We strongly recommend that all developers, regulators, and users who are involved with medical image analysis consider the use of deep learning models with extreme caution. In the setting of x-ray and CT imaging data, patient racial identity is readily learnable from the image data alone, generalises to new settings, and may provide a direct mechanism to perpetuate or even worsen the racial disparities that exist in current medical practice. Our findings indicates that future medical imaging AI work should emphasize explicit model performance audits based on racial identity, sex and age, and that medical imaging datasets should include the self-reported race of patients where possible to allow for further investigation and research into the human-hidden but model-decipherable information that these images appear to contain related to racial identity.
“Human-hidden but model-decipherable” is a danger, the authors aver.
What is a reasonable conclusion to draw from this research? Here is my version:
Interpretation: That a model can predict race — even from corrupted, cropped, and noised medical images — in a setting where clinical experts cannot, is a novel finding which reveals racial differences at the skeletal level. The biomechanics of these differences for health and behaviour should be the subject of further research.
By this I mean that if X rays can detect race, then there is certainly more to it that skin pigmentation.
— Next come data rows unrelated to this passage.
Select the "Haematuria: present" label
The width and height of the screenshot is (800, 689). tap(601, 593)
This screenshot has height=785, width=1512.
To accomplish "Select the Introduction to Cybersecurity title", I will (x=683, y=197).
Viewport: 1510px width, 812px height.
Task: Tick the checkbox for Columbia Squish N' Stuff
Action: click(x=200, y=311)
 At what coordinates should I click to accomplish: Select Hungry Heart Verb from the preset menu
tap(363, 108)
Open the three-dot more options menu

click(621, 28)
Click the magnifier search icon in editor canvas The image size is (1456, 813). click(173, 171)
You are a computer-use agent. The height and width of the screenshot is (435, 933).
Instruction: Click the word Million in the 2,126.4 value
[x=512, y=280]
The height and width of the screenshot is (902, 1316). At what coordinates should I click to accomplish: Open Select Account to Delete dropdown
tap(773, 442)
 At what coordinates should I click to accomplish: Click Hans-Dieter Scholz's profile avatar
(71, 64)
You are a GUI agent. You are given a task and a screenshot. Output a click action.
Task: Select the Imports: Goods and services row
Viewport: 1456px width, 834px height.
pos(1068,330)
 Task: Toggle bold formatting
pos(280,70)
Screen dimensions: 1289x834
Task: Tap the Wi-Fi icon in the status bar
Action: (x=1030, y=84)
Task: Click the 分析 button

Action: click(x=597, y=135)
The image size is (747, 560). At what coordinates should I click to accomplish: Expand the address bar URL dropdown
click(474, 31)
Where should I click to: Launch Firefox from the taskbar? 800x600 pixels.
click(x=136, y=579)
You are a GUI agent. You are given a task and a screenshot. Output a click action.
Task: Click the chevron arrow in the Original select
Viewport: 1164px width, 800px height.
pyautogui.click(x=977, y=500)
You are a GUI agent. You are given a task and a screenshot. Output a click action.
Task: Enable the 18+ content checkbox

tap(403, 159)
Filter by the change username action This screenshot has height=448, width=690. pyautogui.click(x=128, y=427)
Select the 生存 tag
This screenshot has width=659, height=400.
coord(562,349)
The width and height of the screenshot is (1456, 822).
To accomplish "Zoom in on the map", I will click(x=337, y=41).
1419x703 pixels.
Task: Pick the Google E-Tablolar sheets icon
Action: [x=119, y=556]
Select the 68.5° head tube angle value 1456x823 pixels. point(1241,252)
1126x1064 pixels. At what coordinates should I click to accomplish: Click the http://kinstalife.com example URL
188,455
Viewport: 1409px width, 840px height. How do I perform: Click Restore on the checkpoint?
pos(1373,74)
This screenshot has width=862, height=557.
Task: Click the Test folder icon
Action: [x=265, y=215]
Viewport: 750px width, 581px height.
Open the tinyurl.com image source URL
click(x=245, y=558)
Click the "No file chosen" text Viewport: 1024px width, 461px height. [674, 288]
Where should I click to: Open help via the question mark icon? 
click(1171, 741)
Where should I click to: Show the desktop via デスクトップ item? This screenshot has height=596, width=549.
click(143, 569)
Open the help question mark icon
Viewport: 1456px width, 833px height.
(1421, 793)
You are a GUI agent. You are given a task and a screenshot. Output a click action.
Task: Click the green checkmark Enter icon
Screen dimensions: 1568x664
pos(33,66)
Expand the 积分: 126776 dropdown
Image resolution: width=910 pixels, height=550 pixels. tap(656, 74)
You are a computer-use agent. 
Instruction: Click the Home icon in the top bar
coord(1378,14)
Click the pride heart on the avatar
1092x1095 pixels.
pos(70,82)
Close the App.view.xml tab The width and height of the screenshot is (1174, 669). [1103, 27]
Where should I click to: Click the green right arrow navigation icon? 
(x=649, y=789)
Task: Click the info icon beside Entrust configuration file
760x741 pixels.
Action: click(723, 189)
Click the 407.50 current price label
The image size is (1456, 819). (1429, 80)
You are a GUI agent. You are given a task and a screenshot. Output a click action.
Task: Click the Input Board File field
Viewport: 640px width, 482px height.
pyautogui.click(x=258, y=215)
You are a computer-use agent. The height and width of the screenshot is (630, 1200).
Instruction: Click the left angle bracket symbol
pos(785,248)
Does having a particular skeleton have any behavioural consequences?
It might partially explain differences in different sports and occupations. If you have denser, stronger bones, might that give you an advantage in a fist fight? It could also partly explain vulnerability to falls and other injuries, with clear implications for health. This artificial intelligence system can correctly identify skeletons by race, even if you control for bone density. Those density differences are a real-world difference with big implications for falls in the elderly.
Shorn of its exculpatory protestations, this is an important paper. Race is real by objective measures. Perhaps radiographers can see it and think it politic not to discuss it in public. Deep learning networks don’t have to be so circumspect. If there is a difference to be found, they can report the signal they detect within the noise. They have found such a signal.